Matteo Salvini ha voluto accogliere personalmente i 51 immigrati baciati dalla fortuna, arrivati oggi all’aeroporto di Pratica di Mare su un aereo della Protezione civile.
Questi migranti arrivano da Sudan, Etiopia, Eritrea, Somalia e Camerun. Sono quasi tutti nuclei familiari e donne sole con bambini. Diciannove sono minorenni, ma ci sono anche tre uomini soli in condizioni di grave vulnerabilità.
Quindici hanno già lo status di rifugiato, gli altri sono richiedenti asilo, ma l’Unhcr ha già valutato che hanno i requisiti per ottenere la protezione internazionale. Verranno portati nella comunità “Papa Giovanni XXXIII” di Rimini e poi suddivisi in diverse case famiglia.
«Il mio obiettivo – ha dichiarato il vice premier e ministro degli Interni – è quello di spalancare le porte per chi scappa dalle sofferenze e dalla guerra ma di chiuderle a chi la guerra la vuole portare in casa nostra. Voglio una immigrazione controllata ma anche integrazione e scambio culturale. Quello di oggi è solo il primo di una serie di aerei con richiedenti asilo che giungono nel nostro paese. Prendo un impegno. Non è un arrivo spot perché si avvicina il Natale».
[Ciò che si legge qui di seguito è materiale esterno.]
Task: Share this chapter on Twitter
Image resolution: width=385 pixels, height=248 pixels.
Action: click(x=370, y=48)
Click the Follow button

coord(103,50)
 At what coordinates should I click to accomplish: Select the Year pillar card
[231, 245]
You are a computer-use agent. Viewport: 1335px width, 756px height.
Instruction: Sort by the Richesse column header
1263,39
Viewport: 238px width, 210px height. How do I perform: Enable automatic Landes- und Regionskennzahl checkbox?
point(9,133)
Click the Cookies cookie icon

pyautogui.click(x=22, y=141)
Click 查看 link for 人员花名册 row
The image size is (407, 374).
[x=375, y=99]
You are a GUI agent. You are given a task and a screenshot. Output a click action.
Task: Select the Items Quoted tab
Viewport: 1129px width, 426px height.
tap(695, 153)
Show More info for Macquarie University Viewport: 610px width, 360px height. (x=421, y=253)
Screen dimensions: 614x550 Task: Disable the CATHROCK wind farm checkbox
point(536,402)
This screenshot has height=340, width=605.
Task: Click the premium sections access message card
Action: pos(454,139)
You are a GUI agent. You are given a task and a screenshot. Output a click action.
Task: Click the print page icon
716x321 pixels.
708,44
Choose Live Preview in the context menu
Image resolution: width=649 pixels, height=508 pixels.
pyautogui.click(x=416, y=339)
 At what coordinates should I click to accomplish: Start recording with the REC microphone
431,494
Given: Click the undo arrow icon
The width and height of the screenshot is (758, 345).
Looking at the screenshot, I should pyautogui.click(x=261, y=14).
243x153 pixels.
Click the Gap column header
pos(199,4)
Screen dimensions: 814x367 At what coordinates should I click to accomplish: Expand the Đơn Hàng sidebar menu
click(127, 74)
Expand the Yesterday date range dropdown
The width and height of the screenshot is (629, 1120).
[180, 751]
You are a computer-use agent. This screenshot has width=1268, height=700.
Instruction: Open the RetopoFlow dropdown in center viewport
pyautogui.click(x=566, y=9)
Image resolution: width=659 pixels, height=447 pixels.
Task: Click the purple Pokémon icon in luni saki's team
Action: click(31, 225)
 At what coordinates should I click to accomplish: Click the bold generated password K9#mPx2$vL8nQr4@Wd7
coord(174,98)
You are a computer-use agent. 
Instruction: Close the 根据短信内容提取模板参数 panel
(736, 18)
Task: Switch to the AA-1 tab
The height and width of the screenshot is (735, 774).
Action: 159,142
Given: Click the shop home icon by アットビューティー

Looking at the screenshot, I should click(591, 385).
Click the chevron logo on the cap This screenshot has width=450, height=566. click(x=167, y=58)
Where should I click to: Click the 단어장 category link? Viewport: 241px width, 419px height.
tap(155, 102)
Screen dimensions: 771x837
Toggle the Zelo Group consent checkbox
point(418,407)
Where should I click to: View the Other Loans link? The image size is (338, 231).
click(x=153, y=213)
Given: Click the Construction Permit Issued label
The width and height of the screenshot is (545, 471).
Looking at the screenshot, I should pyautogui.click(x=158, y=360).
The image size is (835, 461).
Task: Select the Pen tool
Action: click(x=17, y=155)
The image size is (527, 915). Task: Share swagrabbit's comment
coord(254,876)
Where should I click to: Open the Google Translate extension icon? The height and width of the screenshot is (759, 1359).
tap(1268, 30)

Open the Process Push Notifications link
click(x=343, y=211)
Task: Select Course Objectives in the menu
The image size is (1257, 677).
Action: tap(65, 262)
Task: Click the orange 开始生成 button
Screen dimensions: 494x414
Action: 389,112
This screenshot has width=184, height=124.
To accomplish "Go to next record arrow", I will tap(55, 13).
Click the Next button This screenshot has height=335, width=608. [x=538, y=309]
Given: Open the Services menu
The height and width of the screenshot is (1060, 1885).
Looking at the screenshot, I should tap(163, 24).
Salvini poi spiegato che le politiche che il governo intende adottare sono quelle di favorire ingressi legali e una permanenza controllata sul territorio nazionale e non «ghetti che convivono in periferia con la cittadinanza rendendole la vita difficile. Oggi accogliamo donne e bambini che diventeranno italiani, nostri figli e fratelli. Ripeto che questo non sarà né il primo né l’ultimo volo».
Don Aldo Buonaiuto, della comunità Papà Giovanni XXIII fondata da don Benzi ha detto: «È una giornata che ridà speranza a tante persone, soprattutto vulnerabili, che così non vengono più spunti a gettarsi in mare rischiando la vita. Auspichiamo che tutta l’Europa possa prendere esempio».
E ancora: «Sono gli ultimi degli ultimi: ci sono due disabili, 19 minori. Le donne sono state vittime di violenze e anche gli uomini sono stati torturati. Tutti avrebbero bisogno in quei paesi, ma partiamo da questi e speriamo che non ci siano polemiche sterili. Su queste persone così vulnerabili la politica non si può dividere»
«Andranno in piccole case famiglia. Così da poter trovare una reale integrazione. Occupazione per il capo famiglia e inserimento scolastico per i bambini» ha spiega Giovanni Paolo Ramonda, il presidente di quasi 500 comunità Papa Giovanni XXIII in 43 Paesi. «Siamo anche in Libano, Siria, Colombia, Venezuela e in molti paesi ora sotto scacco. Ci auguriamo che questo corridoio sicuro, che è stato aperto anche da precedenti governi, diventi strutturale. Il salto di qualità è questo. Con il riconoscimento alla fonte di chi ha reale bisogno».